This discussion has been locked. The information referenced herein may be inaccurate due to age, software updates, or external references.
You can no longer post new replies to this discussion. If you have a similar question you can start a new discussion in this forum.

Manage Node's Response Time Thresholds Better By Accounting For WAN Latencies

< BACK TO TO THE MAGIC OF SQL SCRIPTS SERIES LIST

Challenge:

How do you deal with nodes response times across multiple worldwide sites?

011.jpg

OK, I know, I know... NPM platform does give you a way of overriding global thresholds per node through "Edit Node" properties.

012.JPG

However, think about this:

- what if you have a lot of devices worldwide? 100s and 1000s of them?

- how do you keep track of 100s and 1000s of overrides that you have set in the past?

- what sort of overhead it creates to manage these overrides on a global scale?

- what if you need to reduce/increase latency threshold for all devices at the particulate location only?

- how do you sleep at night knowing that there might be a device (or two...) which was incorrectly overridden (not by you of course) with much higher latency and you potentially have issues without even knowing about it?

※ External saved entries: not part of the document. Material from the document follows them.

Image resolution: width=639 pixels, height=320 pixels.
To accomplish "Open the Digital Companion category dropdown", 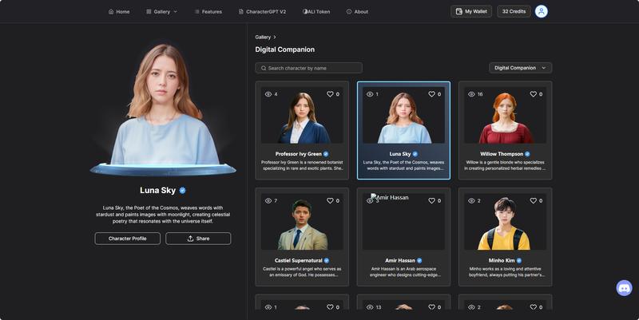I will pos(520,68).
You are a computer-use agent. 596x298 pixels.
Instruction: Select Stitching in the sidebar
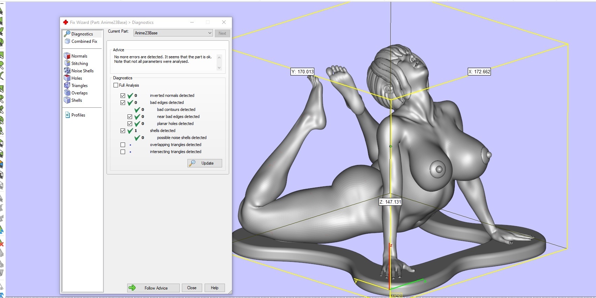pyautogui.click(x=80, y=64)
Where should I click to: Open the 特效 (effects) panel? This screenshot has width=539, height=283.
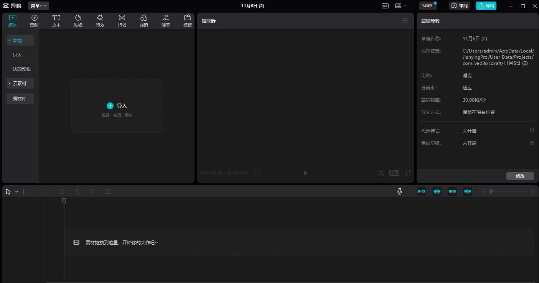point(100,21)
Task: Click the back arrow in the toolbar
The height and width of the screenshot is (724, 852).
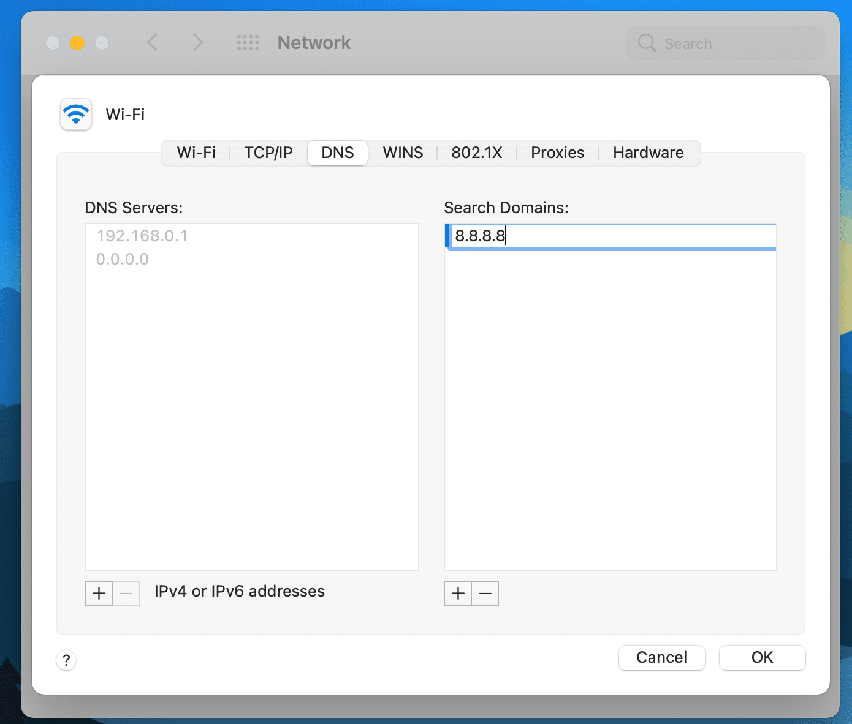Action: coord(153,43)
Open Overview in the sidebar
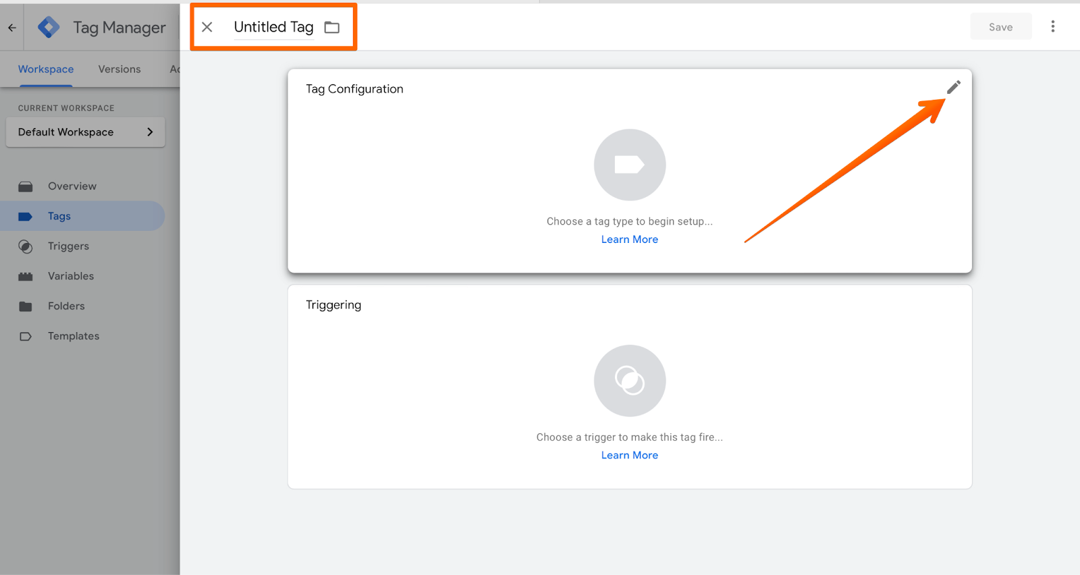 (x=72, y=186)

- if for any reason you had a massive latency spike and upon the next poll it has settled - your average is still going to be skewed anyway. By default most of the alerts and resources are based on this average. So, you might be getting some false-positives.

Solution:

We will create a table in auxiliary database which will hold information about Latency Offsets for each site. Then we will use this table to calculate Latency for each device based on location that this device was assigned to. Keep in mind that this is exactly the same custom property which we have used in the Automatic Nodes Placement on the Worldmap solution previously. So, with just a few clicks (setting SiteID custom property) you can eventually control not only your nodes on map but also your response time worldwide - two rabbits with one shot. What is really beautiful about all this is that all your latency offset values and thresholds are stored centrally, in one table.

End result:

Here is the only thing which is needed to be done by Engineering Team - set Site ID custom property. That's it:

SnipImage.JPG

Here is what you will get:


Main resource for your Summary NOC page:

If everything is OK - it will show nothing

017.JPG

However, as long as there are some issue - they will show up here:

014.JPG

Bonus


Few additional informational resources for the nodes's summary page so that you always have these location details on hand when you land on any node:

016.JPG

Step-By-Step:


(1)

Create few tables in auxiliary database

0124.PNG

0126.PNG

* Please consult DBA for advise on column types and any other constraints. I am not DBA and I have done this to the best of my knowledge. This will need to be improved later. For now - it works as it is


(2)

Populate tables with your site details

SITES TABLE

0123.PNG

LATENCY OFFSET TABLE

0125.PNG


* Notice that LocationID will be joining link between these two tables.


(3)

Here is a golden SQL for your reporting - remember to change database name

SELECT

  Nodes.NodeID

,'Warning.gif' AS 'ICON-STAT'

,Nodes.Caption AS 'NODE' --/Orion/View.aspx?View=NodeDetails&NetObject=N:${NodeID}

,Nodes.IP_Address AS 'IP' --/Orion/View.aspx?View=NodeDetails&NetObject=N:${NodeID}

,CONVERT(NVARCHAR(50), r1.AvgResponseTime) + ' ms' AS 'PING'

,CONVERT(NVARCHAR(50), r1.PercentLoss) + ' %' AS 'LOSS'

FROM Solarwinds.dbo.Nodes

---------------------------------------------

--join global thresholds

INNER JOIN Solarwinds.dbo.NodesThresholds nt_resp WITH (NOLOCK) ON (Nodes.NodeID = nt_resp.InstanceId AND nt_resp.Name = 'Nodes.Stats.ResponseTime')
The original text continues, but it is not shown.